Pandas’ 10 indexes
Public account: You and the cabin by: Peter Editor: Peter
Hello, I’m Peter
There are 10 indexes you must Learn about Pandas.
Indexes are actually quite common in our daily life, like:
- A book has its own table of contents and specific chapters. When we want to find a certain knowledge point, we can turn to the corresponding chapter.
- For example, books in the library are classified into literature, history, technology, fiction, etc., plus the number of books, we can quickly find the books we want.
- An a la carte menu for eating out, ranging from staples, drinks/soups, cold dishes, etc., to specific dish names, etc
Each of the different usages above can be considered a specific indexing application.
Therefore, indexes created based on actual requirements are of great guiding significance to our business work. Creating an appropriate index in Pandas will facilitate our data processing.

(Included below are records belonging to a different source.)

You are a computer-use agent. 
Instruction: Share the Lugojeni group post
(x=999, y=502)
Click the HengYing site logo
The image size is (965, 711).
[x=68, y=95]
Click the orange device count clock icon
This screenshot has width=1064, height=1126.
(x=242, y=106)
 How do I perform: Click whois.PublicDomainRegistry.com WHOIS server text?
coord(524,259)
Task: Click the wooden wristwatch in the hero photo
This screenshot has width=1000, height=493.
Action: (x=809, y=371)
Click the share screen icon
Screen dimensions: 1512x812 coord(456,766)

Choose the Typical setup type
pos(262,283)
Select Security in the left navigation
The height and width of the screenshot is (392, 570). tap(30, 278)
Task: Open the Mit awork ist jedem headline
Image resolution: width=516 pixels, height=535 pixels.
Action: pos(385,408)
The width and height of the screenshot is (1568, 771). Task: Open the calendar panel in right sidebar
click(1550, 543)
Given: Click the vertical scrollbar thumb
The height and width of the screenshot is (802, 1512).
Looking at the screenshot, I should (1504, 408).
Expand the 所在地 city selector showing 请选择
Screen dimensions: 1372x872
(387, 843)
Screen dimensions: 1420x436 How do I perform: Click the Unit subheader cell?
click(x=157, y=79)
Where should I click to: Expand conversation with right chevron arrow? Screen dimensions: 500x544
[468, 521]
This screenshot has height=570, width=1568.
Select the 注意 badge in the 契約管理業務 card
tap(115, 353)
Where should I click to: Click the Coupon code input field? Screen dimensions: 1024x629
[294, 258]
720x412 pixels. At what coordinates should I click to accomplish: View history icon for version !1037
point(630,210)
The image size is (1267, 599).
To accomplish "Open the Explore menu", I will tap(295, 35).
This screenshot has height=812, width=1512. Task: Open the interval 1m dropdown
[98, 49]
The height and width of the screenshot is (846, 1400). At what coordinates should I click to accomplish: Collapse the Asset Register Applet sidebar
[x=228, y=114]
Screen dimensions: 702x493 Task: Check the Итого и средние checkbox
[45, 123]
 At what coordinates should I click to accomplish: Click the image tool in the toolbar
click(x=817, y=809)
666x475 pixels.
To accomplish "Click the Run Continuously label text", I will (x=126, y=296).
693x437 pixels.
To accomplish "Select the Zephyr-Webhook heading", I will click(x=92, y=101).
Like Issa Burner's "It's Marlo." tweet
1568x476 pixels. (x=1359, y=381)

The study’s website address: pandas.pydata.org/docs/refere…
Here are 10 common indexes in Pandas and how to create them.
pd.Index
Index is a common Index function used in Pandas to build various types of indexes.
pandas.Index(
data=None.One-dimensional arrays or array-like data
dtype=None.# NumPy data type (default: object)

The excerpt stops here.